Capítulo 7Estructura y extensión de la trama
Establecidos estos principios, discutamos ahora la estructura adecuada de la trama, ya que esto es lo primero y más importante en la tragedia.
Ahora bien, según nuestra definición, la tragedia es una imitación de una acción que es completa, entera y de cierta magnitud; pues puede haber un todo al que le falte magnitud. Un todo es aquello que tiene un principio, un medio y un final. Un principio es aquello que por sí mismo no sigue necesariamente a nada por causalidad, pero después de lo cual algo naturalmente es o llega a ser. Un final, por el contrario, es aquello que por sí mismo sigue naturalmente a alguna otra cosa, ya sea por necesidad o como regla general, pero no tiene nada que lo siga.
Un medio es aquello que sigue a algo del mismo modo que alguna otra cosa lo sigue a él. Una trama bien construida, por tanto, no debe comenzar ni terminar al azar, sino ajustarse a estos principios.
Además, un objeto hermoso, ya sea un organismo vivo o cualquier todo compuesto de partes, no solo debe tener una disposición ordenada de las partes, sino que también debe ser de cierta magnitud; pues la belleza depende de la magnitud y el orden. Por eso un organismo animal muy pequeño no puede ser hermoso; pues su visión resulta confusa, al ser visto el objeto en un momento de tiempo casi imperceptible.

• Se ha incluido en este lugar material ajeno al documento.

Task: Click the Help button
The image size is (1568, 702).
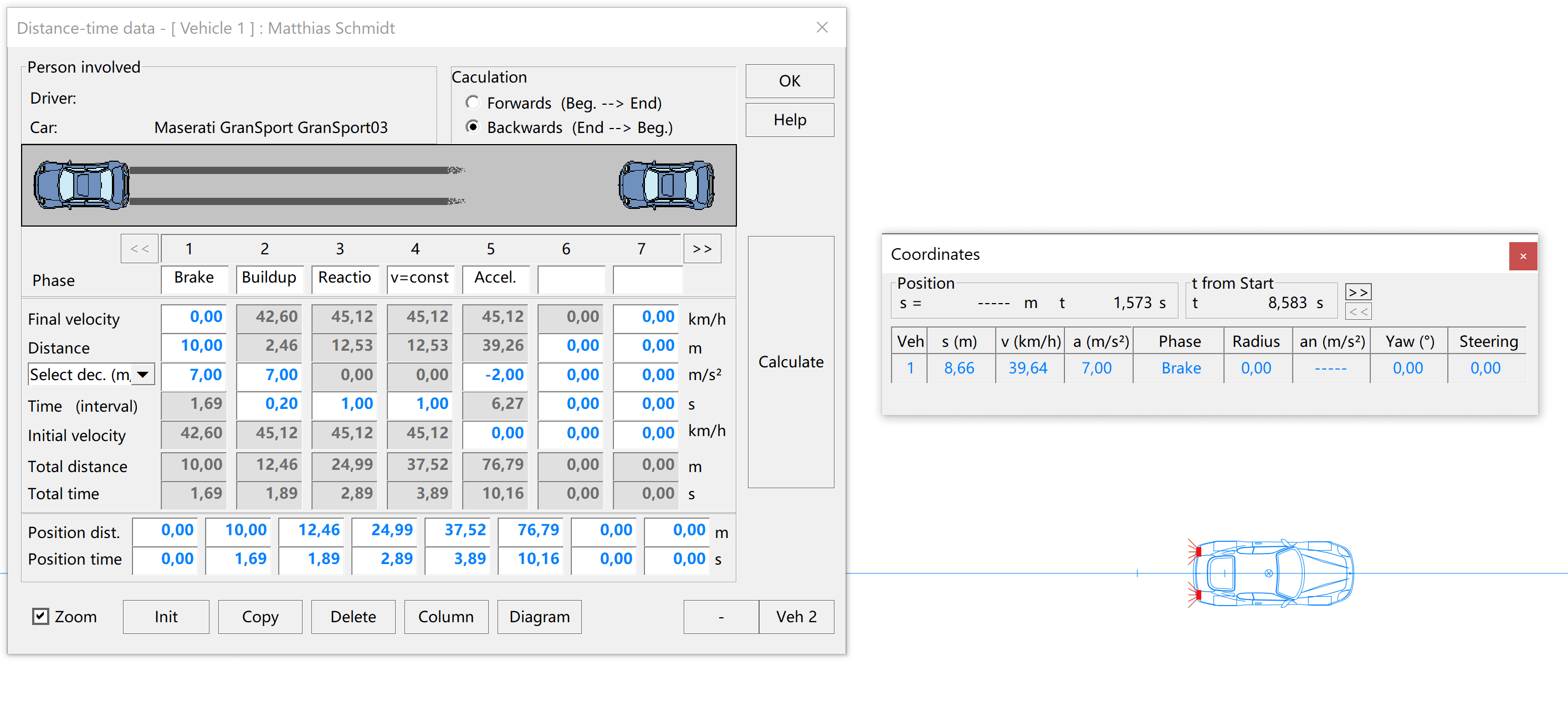Action: 790,120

Tampoco puede ser hermoso uno de tamaño enorme; pues como el ojo no puede abarcarlo todo de una vez, la unidad y el sentido del conjunto se pierden para el espectador; como por ejemplo si hubiera uno de mil millas de largo.
Así pues, del mismo modo que en el caso de los cuerpos animados y los organismos es necesaria cierta magnitud, y una magnitud que pueda ser fácilmente abarcada de una sola mirada; así también en la trama es necesaria cierta extensión, y una extensión que pueda ser fácilmente retenida por la memoria. El límite de la extensión en relación con el certamen dramático y la representación sensible no forma parte de la teoría artística. Pues si hubiera sido norma que cien tragedias compitieran juntas, la representación se habría regulado por la clepsidra, como en efecto nos dicen que se hacía antiguamente.
Pero el límite fijado por la naturaleza del drama mismo es este: cuanto mayor sea la extensión, más hermosa será la pieza en razón de su tamaño, siempre que el conjunto sea comprensible. Y para definir la cuestión de manera aproximada, podemos decir que la magnitud adecuada está comprendida dentro de tales límites, que la secuencia de acontecimientos, según la ley de la probabilidad o la necesidad, admita un cambio de la mala fortuna a la buena, o de la buena fortuna a la mala.